Introduction à cowplot, pour combiner plusieurs plots avec R

Introduction à cowplot, pour combiner plusieurs plots avec R

perfect

Bonjour à tous,

aujourd’hui, nous allons voir une extension de la librairie ggplot2: cowplot

Some helpful extensions and modifications to the ‘ggplot2’ package. In particular, this package makes it easy to combine multiple ‘ggplot2’ plots into one and label them with letters, e.g. A, B, C, etc., as is often required for scientific publications.

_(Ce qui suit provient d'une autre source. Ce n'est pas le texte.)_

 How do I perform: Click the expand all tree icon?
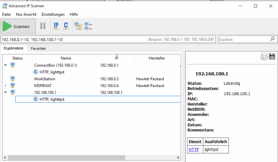78,26
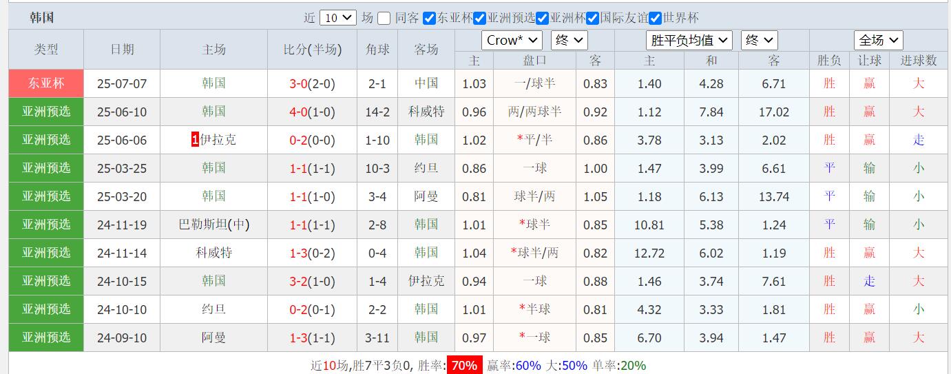Open the 4-0(1-0) match score
Screen dimensions: 951x374
[312, 112]
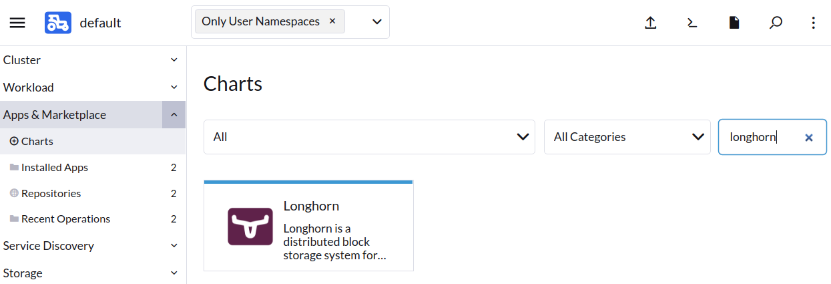This screenshot has height=284, width=831.
Task: Click the kubeconfig file download icon
Action: (x=734, y=23)
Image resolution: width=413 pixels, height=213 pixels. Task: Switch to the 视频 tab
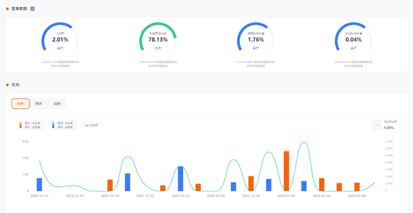pyautogui.click(x=57, y=103)

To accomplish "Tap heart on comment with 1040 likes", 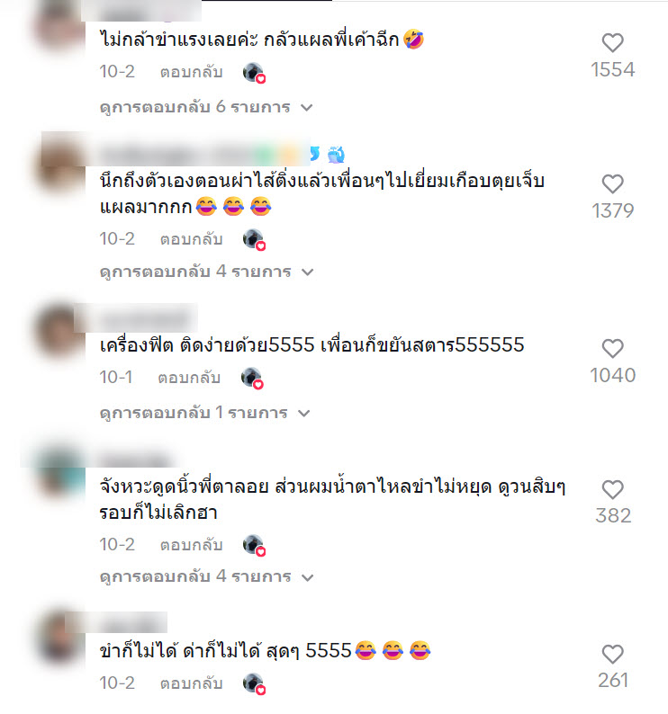I will coord(612,349).
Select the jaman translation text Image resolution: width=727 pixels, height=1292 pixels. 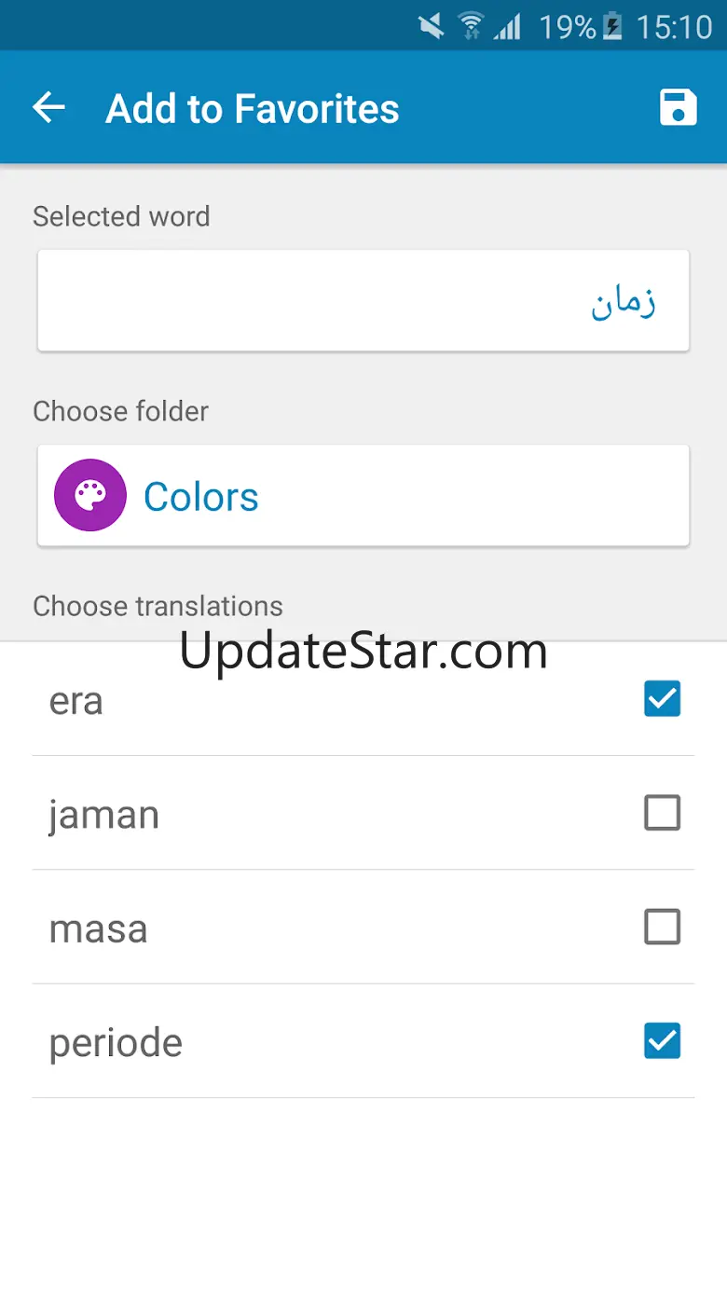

Comme on peut le lire dans la description, cette librairie permet de créer des figures avec plusieurs graphiques (plots), mais pas uniquement. Il est aussi possible de l’utiliser pour créer des graphiques plus complexes et ce, en écrivant peu de lignes de code. Nous allons voir comment à travers un petit exemple (vous pouvez suivre l’exemple pas à pas ou regarder le code dans son entier ici)

Charger les librairies et créer quelques donnée

Pour cet exemple, nous avons besoin de charger les librairies: ggplot2 et cowplot ; et de générer des valeurs d’expression pour deux gènes dans deux groupes d’échantillons. Pour rendre cet exemple un peu plus intéressant, le premier gène aura une expression significativement différente entre les deux groupes, mais non le second.

library("ggplot2")
library("cowplot")

g1 = c(rnorm(200, mean=350, sd=100), rnorm(200, mean=700, sd=100))
g2 = c(rnorm(200, mean=350, sd=100), rnorm(200, mean=500, sd=100))
group = as.factor(rep(c(1,2), each=200))
df_exp = data.frame(G1=log2(g1 + 1) , G2=log2(g2 + 1), GROUP=group)

Créer chaque plot séparément

Comme d’habitude, nous commençons par afficher chaque information dans des graphiques distincts. L’astuce ici, c’est de sauver chaque graphique dans des variables afin de permettre de leur réutilisation ou leur modification dans les étapes suivantes. Pour cet exemple, nous avons décidé d’afficher l’expression des gènes sous la forme d’un nuage de points et d’afficher la distribution de chaque groupe et de chaque gène.

gg_scatter = ggplot(df_exp, aes(G1, G2, color=GROUP, shape=GROUP)) + geom_point(alpha=.8)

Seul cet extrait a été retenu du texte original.